Caso Venezuela II: Contrastes con el caso Venezuela I
Dentro del propio expediente venezolano, la asimetría en el tratamiento de los casos es evidente y alimenta la desconfianza. La CPI maneja dos situaciones separadas:
- Caso Venezuela I: Referido a la situación desde abril de 2017, investiga presuntos crímenes de lesa humanidad cometidos por autoridades estatales y fuerzas de seguridad en el contexto de la escalada violenta organizada por la oposición y financiada por Estados Unidos. Este caso fue impulsado originalmente por un grupo de estados parte (mayoritariamente latinoamericanos) y ha recibido un impulso constante de la oposición venezolana y de actores internacionales afines. En noviembre pasado, la CPI confirmó que esta investigación "continúa".
- Caso Venezuela II: Abierto en 2023, a solicitud del gobierno venezolano, investiga presuntos crímenes cometidos como consecuencia de las sanciones económicas unilaterales impuestas por Estados Unidos y otros países, que Caracas califica de "medidas coercitivas unilaterales" con un impacto humanitario devastador. El gobierno alega que estas sanciones constituyen crímenes de lesa humanidad.
El contraste es abismal, mientras el Caso Venezuela I ha avanzado en fases procesales claras (examen preliminar, apertura de investigación), con frecuentes declaraciones públicas de la Fiscalía y una oficina física en el país (ahora cerrada), el Caso Venezuela II parece transitar con una lentitud glacial. Las autoridades venezolanas se han quejado reiteradamente de la falta de progresos visibles.
En agosto pasado, la vicepresidenta ejecutiva venezolana, Delcy Rodríguez, viajó hasta La Haya para expresar su preocupación sobre la lentitud de la CPI respecto al caso. En el comunicado de Cancillería, el Estado venezolano reiteró esta demanda y afirmó que "la Fiscalía de la CPI no mostró el más mínimo compromiso ni espíritu de cooperación".
Para el gobierno venezolano, esta disparidad confirma que la CPI funciona como un instrumento de presión política: es ágil cuando investiga a estados no alineados con Occidente, pero es lenta cuando los presuntos responsables son Estados Unidos o sus aliados. El cierre de la oficina en Caracas, manteniendo solo las investigaciones del caso Venezuela I, es interpretado como la materialización de este sesgo.
La aprobación en primera discusión de la ley para denunciar el Estatuto de Roma es, en esencia, un acto de soberanía política contra un sistema de justicia internacional que, a todas luces, es profundamente desigual.

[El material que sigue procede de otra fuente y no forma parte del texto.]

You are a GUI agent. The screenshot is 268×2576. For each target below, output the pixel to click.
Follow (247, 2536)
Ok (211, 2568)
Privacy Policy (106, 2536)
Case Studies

La decisión venezolana se enmarca en un momento de cuestionamiento global a la imparcialidad de las instituciones multilaterales. El rápido movimiento contra Putin, frente a la parálisis ante los casos que involucran a Estados Unidos o Israel; la presión descarada contra fiscales; y el contraste interno en el tratamiento de los casos Venezuela I y II, proporcionan a Caracas un argumento potente, incluso para sectores críticos al gobierno, sobre la politización de la Corte.
La denuncia simboliza un rechazo frontal a lo que se considera un sistema de "justicia de los vencedores", donde la jurisdicción universal se aplica solo a los más débiles en la jerarquía internacional. El trasfondo es una batalla más amplia por la multipolaridad y el cuestionamiento de un orden liberal internacional que, para muchos estados, ha mostrado su rostro más hipócrita e interestatal. El reto existencial para la CPI es demostrar que puede actuar con independencia real frente a todas las potencias, o ver cómo su legitimidad —y su membresía— se erosiona irreversiblemente.